Caos en el Ayuntamiento de Roma

Paralizada la administración por el abandono de cinco importantes miembros de la junta de gobierno de la alcaldesa Raggi, del Movimiento 5 Estrellas

CORRESPONSAL EN ROMAActualizado:

El ayuntamiento romano está en el caos. Después de 70 días de gobierno por parte del populista Movimiento 5 Estrellas (M5E) del cómico Grillo, la alcaldesa Virginia Raggi se encuentra de golpe con cinco dimisiones muy importantes de su gobierno municipal: su jefa de gabinete, los tres manager que dirigen ATAC ( transportes) y AMA (servicios de recogidas de basuras), y el jefe de presupuestos, el encargado de tener en mano las finanzas y patrimonio de Roma, una capital endeuda con 13.000 millones de euros. La alcaldesa Raggi, superada por luchas intestinas dentro del M5E ha sido incapaz de imponer su autoridad. Una especie de tsunami ha caído sobre el ayuntamiento, creando caos y confusión. La alcaldesa, a la que se ha visto en lágrimas, se ha limitado a decir: «Estamos trabajando para encontrar personalidades de relive con ánimo de relanzar la ciudad. No nos paramos», ha dicho la Raggi, que aparece cada día más aislada dentro de su propio partido.
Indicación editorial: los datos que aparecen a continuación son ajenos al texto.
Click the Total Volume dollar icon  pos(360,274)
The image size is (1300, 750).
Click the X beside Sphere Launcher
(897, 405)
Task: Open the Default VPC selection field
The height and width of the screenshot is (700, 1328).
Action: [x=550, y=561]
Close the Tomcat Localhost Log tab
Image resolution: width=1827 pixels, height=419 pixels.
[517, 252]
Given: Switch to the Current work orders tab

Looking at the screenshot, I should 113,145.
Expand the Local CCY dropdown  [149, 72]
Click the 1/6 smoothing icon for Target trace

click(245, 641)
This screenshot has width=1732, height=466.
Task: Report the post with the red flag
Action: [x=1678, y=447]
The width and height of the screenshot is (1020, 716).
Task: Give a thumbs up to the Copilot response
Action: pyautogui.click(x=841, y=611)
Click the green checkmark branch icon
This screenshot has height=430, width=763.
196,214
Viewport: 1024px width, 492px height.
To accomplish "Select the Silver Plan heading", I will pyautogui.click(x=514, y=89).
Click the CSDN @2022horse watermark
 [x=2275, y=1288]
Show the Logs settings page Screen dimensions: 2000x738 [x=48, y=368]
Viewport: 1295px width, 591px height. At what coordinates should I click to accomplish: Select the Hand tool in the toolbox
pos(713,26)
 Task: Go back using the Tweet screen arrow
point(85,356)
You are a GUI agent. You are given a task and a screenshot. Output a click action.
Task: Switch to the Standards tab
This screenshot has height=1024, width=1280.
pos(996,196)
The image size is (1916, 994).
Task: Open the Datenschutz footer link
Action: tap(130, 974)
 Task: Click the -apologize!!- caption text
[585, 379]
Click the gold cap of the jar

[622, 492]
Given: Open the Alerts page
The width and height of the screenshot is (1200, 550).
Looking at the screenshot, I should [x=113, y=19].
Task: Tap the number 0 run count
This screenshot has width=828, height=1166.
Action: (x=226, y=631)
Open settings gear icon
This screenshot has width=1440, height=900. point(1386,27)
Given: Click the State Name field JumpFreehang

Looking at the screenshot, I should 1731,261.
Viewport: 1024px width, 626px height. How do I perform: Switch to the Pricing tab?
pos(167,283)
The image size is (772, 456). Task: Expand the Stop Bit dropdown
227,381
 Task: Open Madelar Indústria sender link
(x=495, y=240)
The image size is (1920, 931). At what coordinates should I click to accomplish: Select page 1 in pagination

Virginia Raggi había sido elegida por Grillo por razones políticas y de imagen, sin conocer sus capacidades para hacer frente a los graves problemas que arrastra desde hace años la capital italiana. Raggi convenció a Grillo por su capacidad de hablar, buena presencia y, además, porque se trataba de una mujer, la primera en la historia milenaria de Roma que dirigía el Campidoglio. Pero se ha demostrado que ese producto de laboratorio no está funcionando. Entre las basuras que inundaron barrios de Roma, con ratones incluídos, tremendos problemas de transportes y las muchas presiones del M5E, Virginia Raggi ha sido devorada por una ciudad, que ha destrozado también políticamente a sus dos predecesores. Raggi paga también por su frialdad y ausencia de empatía con los romanos. Hasta el propio Grillo le dijo que debía salir más a la calle y viajar en el transporte público para pulsar el sentimiento de los romanos, consejo que no siguió. Pero ni los más pesimistas sobre la capacidad del M5E para dirigir Roma podían imaginarse tal desastre en tan solo 70 días.